The digital economy there is worth $1 trillion and is the back office of U.S. tech. . The domestic economy is worth $3.5 trillion and is growing at 7%.
There are a host of successful Indian ex-pats to emulate. The leaders of Microsoft, Google and Adobe are all Indian American. About 10% of U.S. tech companies are Indian-led, and companies they run have a market cap of $6 trillion.
Education, motivation, imagination, capital, youth – all the ingredients that drove U.S. tech to the top, are present in India. There’s also an entrepreneurial culture, which is behind the political dominance of the BJP party
Indian development represents an alternative to the top-down approach to AI of China and the U.S. India has a bigger creative class than the U.S. They’re younger, scrappier, and hungrier than their elders in Silicon Valley. It’s now 7th in AI startups but that’s 7th with a bullet.
India’s Creative Class
Analytics India lists dozens of Indian AI startups. I suspect Wikipedia’s own article on the subject is behind the curve, listing a lot of tech leaders that are decades old.
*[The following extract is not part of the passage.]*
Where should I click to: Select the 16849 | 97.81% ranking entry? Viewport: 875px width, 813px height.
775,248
That’s now where the future is happening. Inc42 is tracking over 100 startups and the group has already launched its first “unicorn,” with Krutrim now worth over $1 billion. Most are based in Bengalaru, known here as Bangalore, a sprawling LA-like city on the country’s southern plateau, equidistant from both coasts.
The start-up culture gets pushback for demanding 60 hour weeks but Daksh Gupta, whose Twitter posts started the discussion, says he was describing San Francisco as much as Bengalore.
India’s Approach to AI
It’s clear now that “big AI” models won’t deliver value as they scale. I wrote this a year ago, when I called AGI the first “lie of the year” here. Attention is moving toward smaller models, smaller databases, and point solutions, where entrepreneurs have a big advantage.
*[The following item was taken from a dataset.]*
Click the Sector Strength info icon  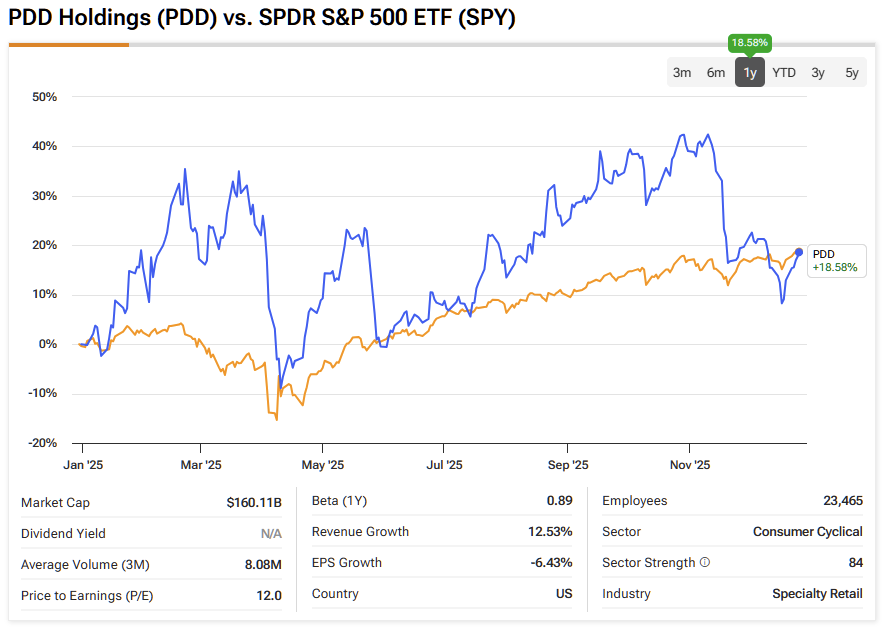(705, 563)
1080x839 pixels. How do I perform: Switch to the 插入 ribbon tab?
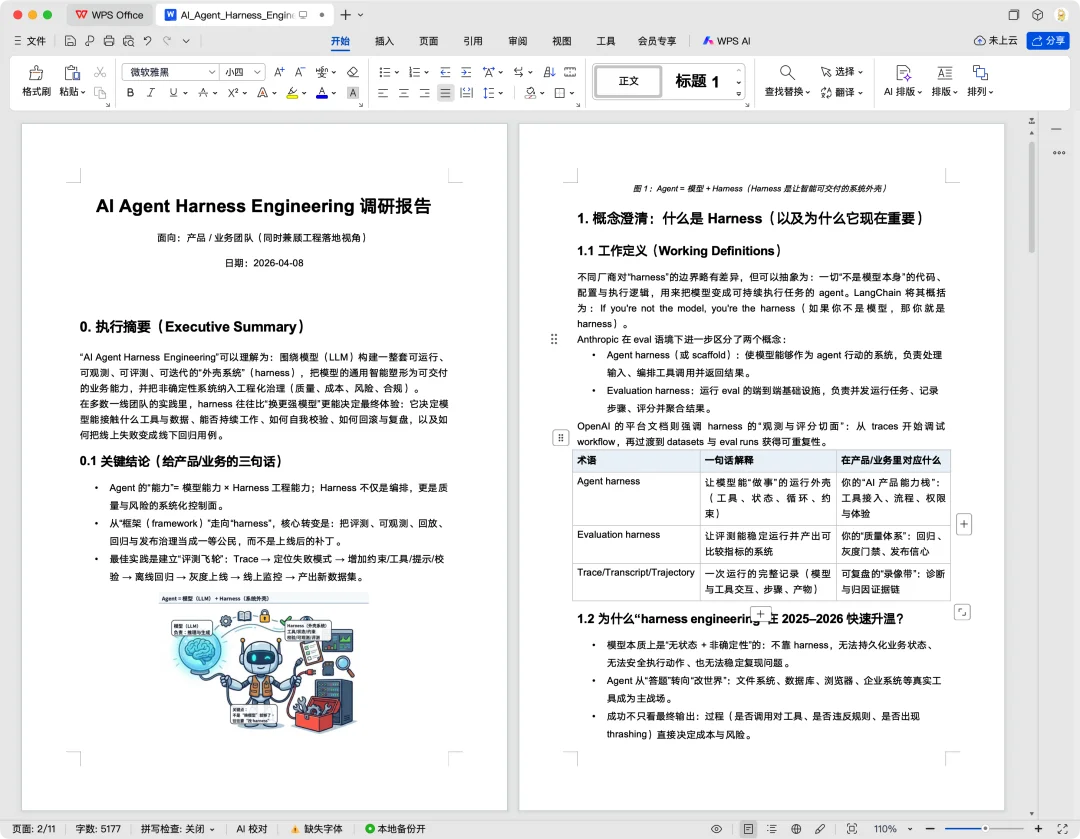(x=384, y=41)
While American companies write about how they’ve captured Indian tech’s attention with their fancy chips and pseudo open source, Indian programmers are focused on simpler tools.
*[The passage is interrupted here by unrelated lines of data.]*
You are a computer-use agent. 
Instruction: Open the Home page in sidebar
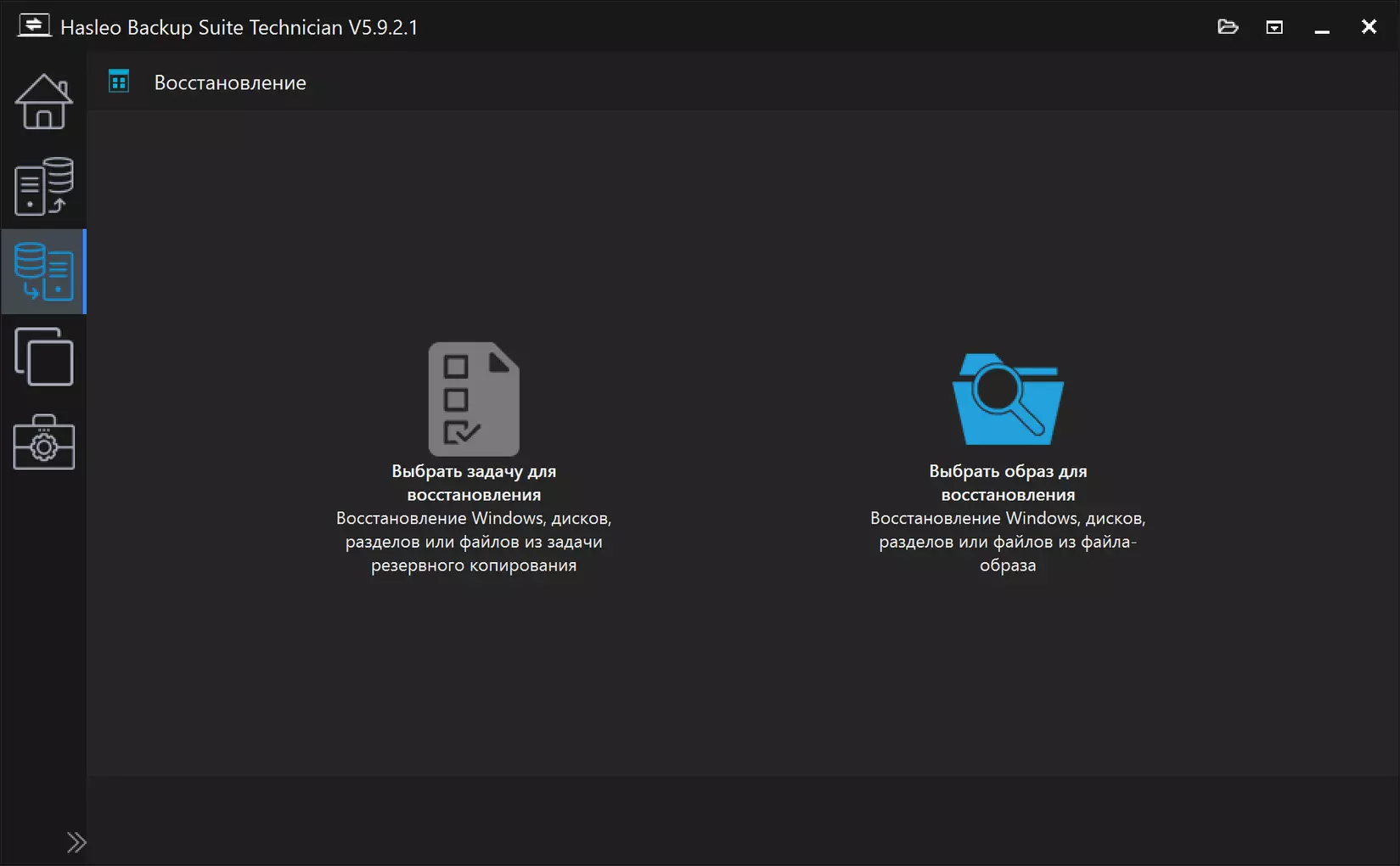[43, 102]
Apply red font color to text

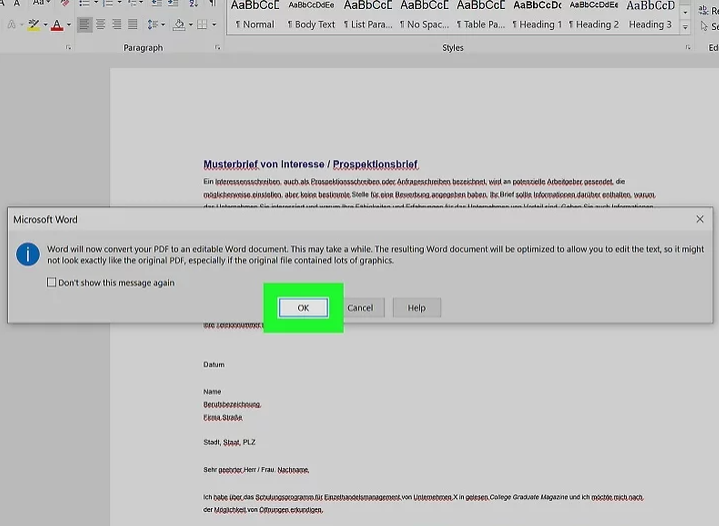point(56,24)
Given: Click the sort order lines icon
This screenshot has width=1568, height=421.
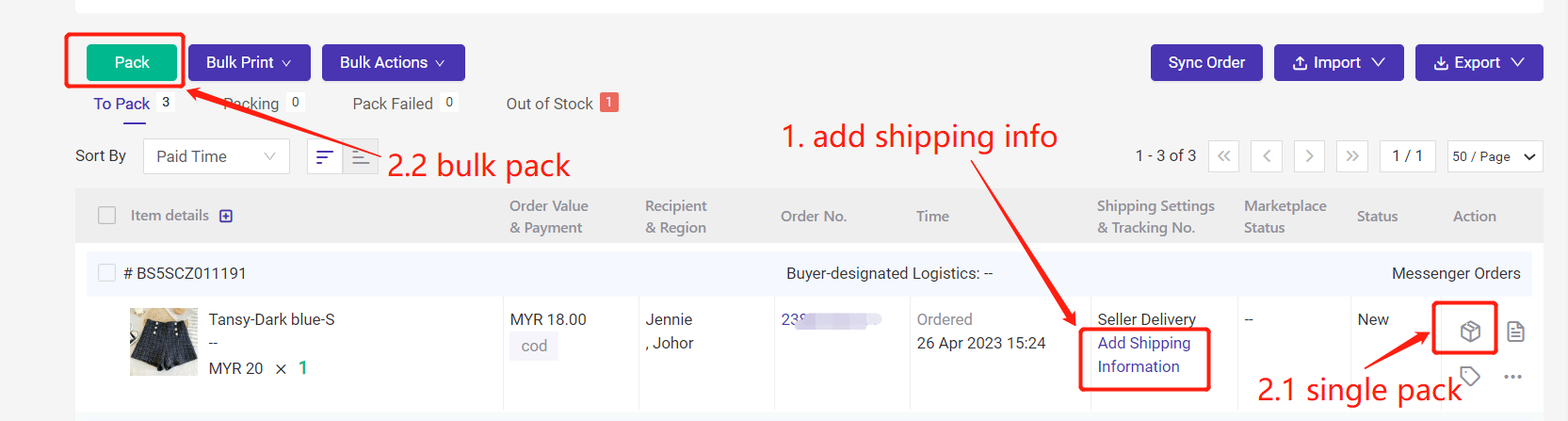Looking at the screenshot, I should 325,156.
It’s a niche that may be India’s to own. The failure of the Internet of Things, due to its inability to drive revenue, means there’s a clear field for “tiny AI” experimentation. I think it’s in “tiny AI,” a layer that can let your toaster tell your fire alarm that the smoke from your burnt breakfast isn’t dangerous, or that can translate speech to text locally, that Indians will gain traction.
Point to India.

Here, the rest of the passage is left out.